Dee, played by Corryn Cummins, was raised in a Catholic household during what was called the Baby Scoop Era when maternity homes coerced pregnant girls into giving up their babies for adoption. Cummins delivers a compelling performance as her character takes on the pain of having her newborn child ripped from her hands.
The second half of the play focuses on Corie, Dee's daughter, who struggles with an abusive adoptive family before being thrown in the foster care system. Michaela Slezak plays the rebellious, metal-loving Corie in a raw and evocative performance that walks the line between comic relief and tear jerker.
The supporting roles played by Adrian Gonzalez and Amy Harmon flowed with the shifting scenes as their presence in the unlit background often loomed over Dee and Corie's journey through time.

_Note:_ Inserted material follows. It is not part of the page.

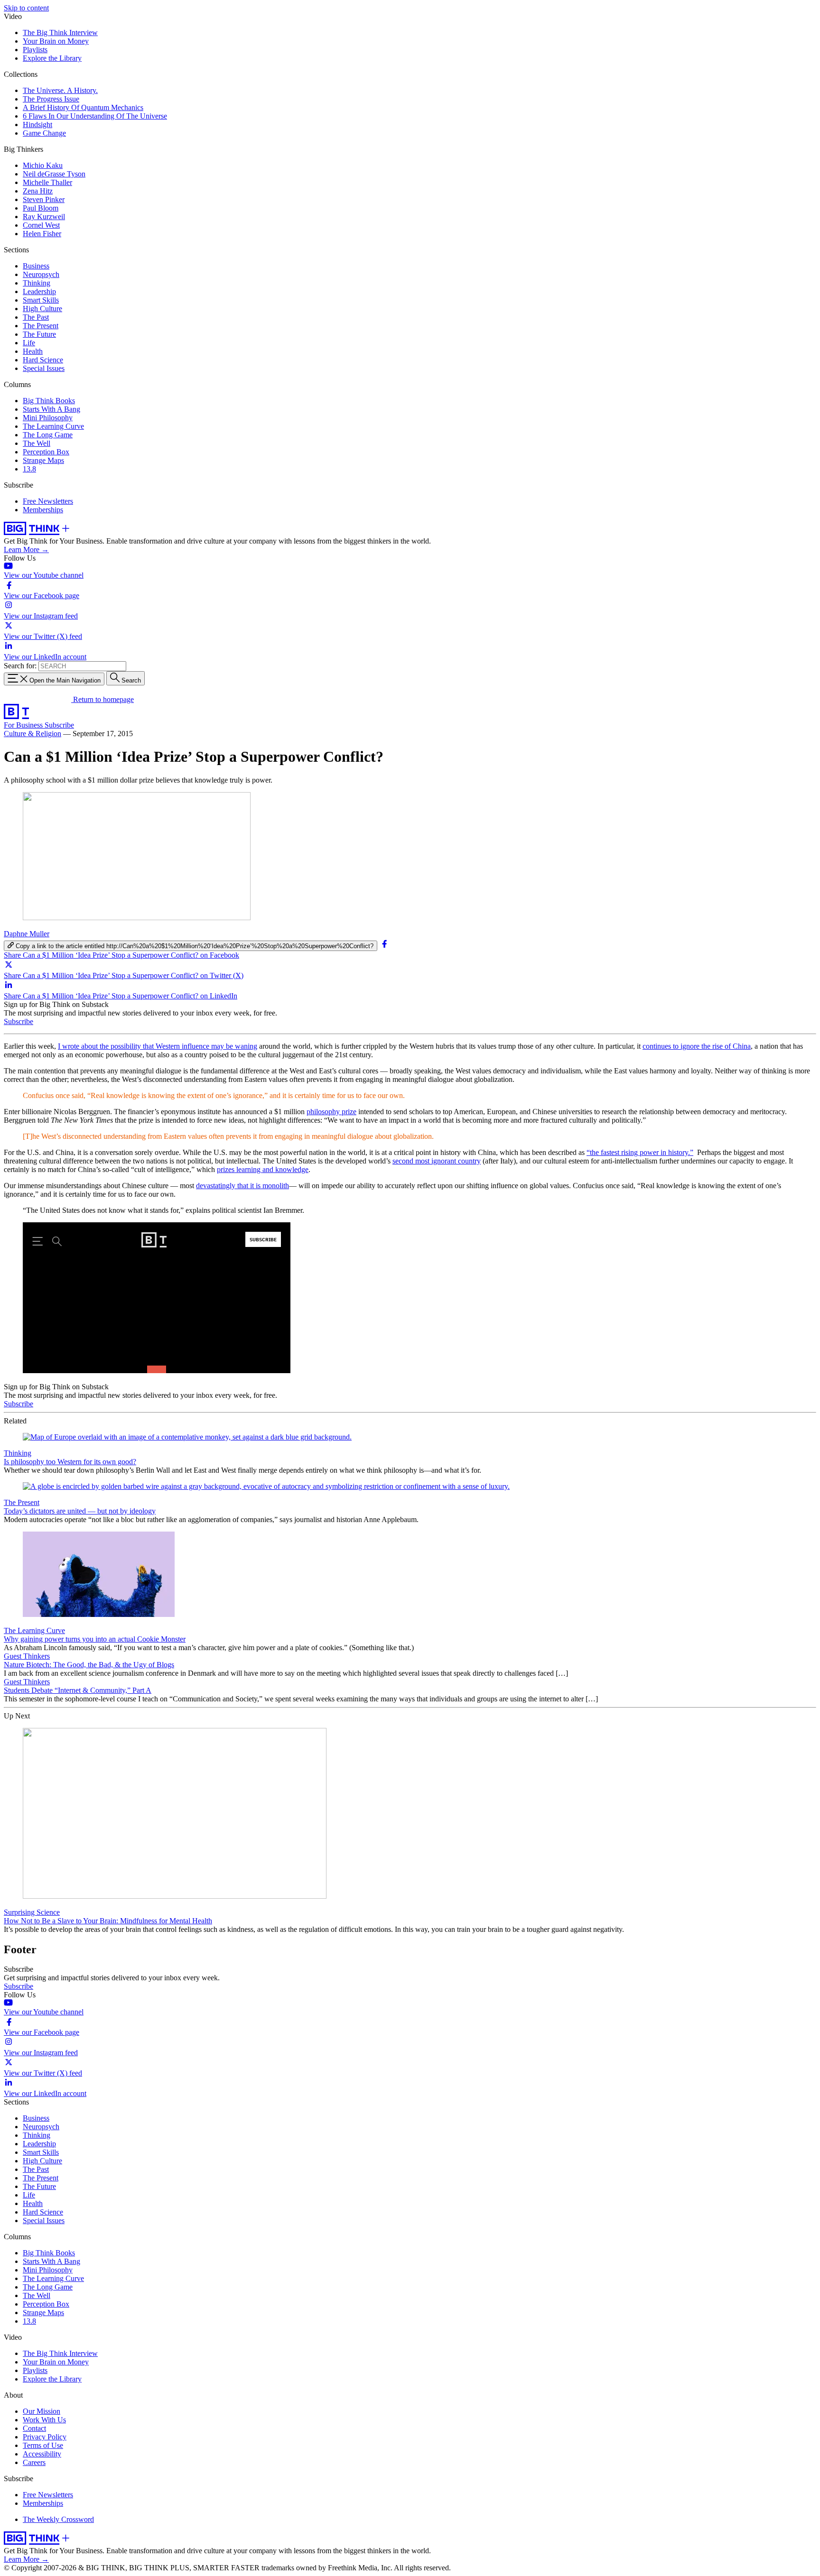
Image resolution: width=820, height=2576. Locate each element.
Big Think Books (49, 401)
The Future (39, 334)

Once in the spotlight, Gonzalez and Harmon transform into completely different characters within seconds as they step into each of their multiple roles.

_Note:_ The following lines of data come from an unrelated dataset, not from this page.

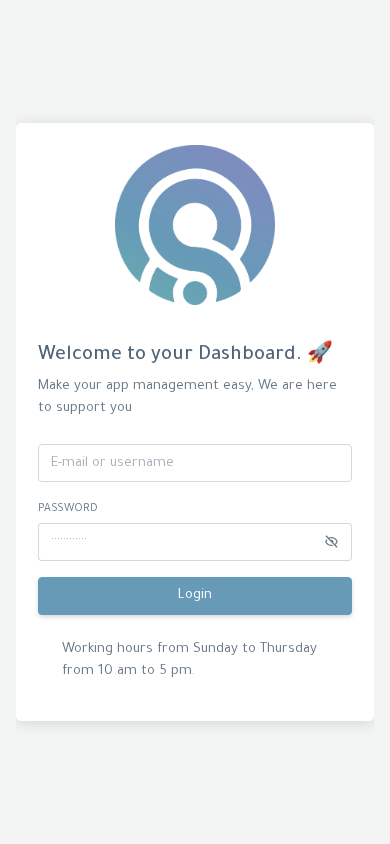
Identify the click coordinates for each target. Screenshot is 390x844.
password (68, 509)
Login (195, 595)
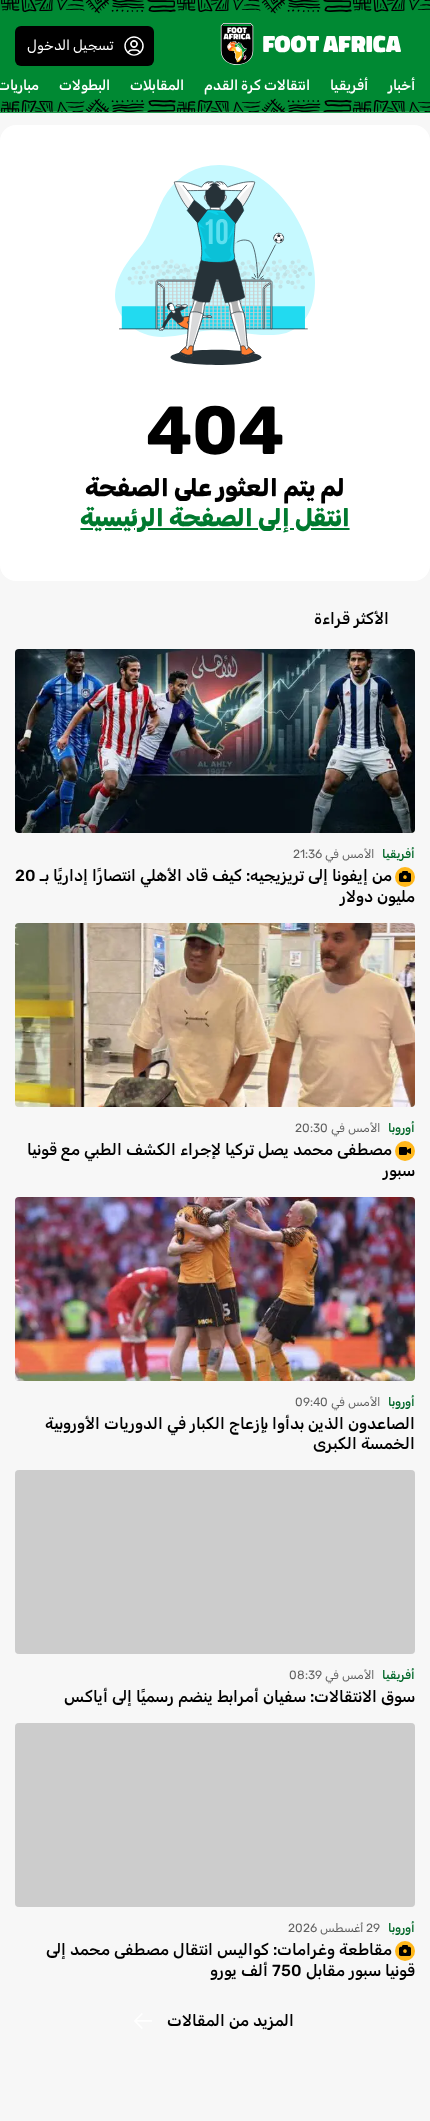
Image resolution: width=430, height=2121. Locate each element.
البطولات (84, 85)
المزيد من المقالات (230, 2020)
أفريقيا (349, 85)
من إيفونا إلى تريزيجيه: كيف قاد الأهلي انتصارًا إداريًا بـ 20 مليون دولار (215, 886)
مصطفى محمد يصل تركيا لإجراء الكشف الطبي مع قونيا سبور (221, 1160)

From the cellist playing somber tunes to the lighting creating each scene like a movie, every element of the setting and background continue the story where words end. Each subtle detail further depicts the story lines, such as Dee's parents sitting with their backs to her in the corner as they ultimately turn their backs on her suffering.
The motif of growth is prevalent throughout the play as every seemingly trivial detail traces back to the importance of a person's roots. The characters present witty and well-written dialogue that challenges the audience to think about the dichotomy of good versus bad in modern society, especially as it pertains to women's behavior. The title of the play is more than just an eye-catcher and delivers the feminist message it proposes.
Don't miss the chance to experience "
Lord of the Underworld's Home for Unwed Mothers"
at Skylight Theatre running through May 28.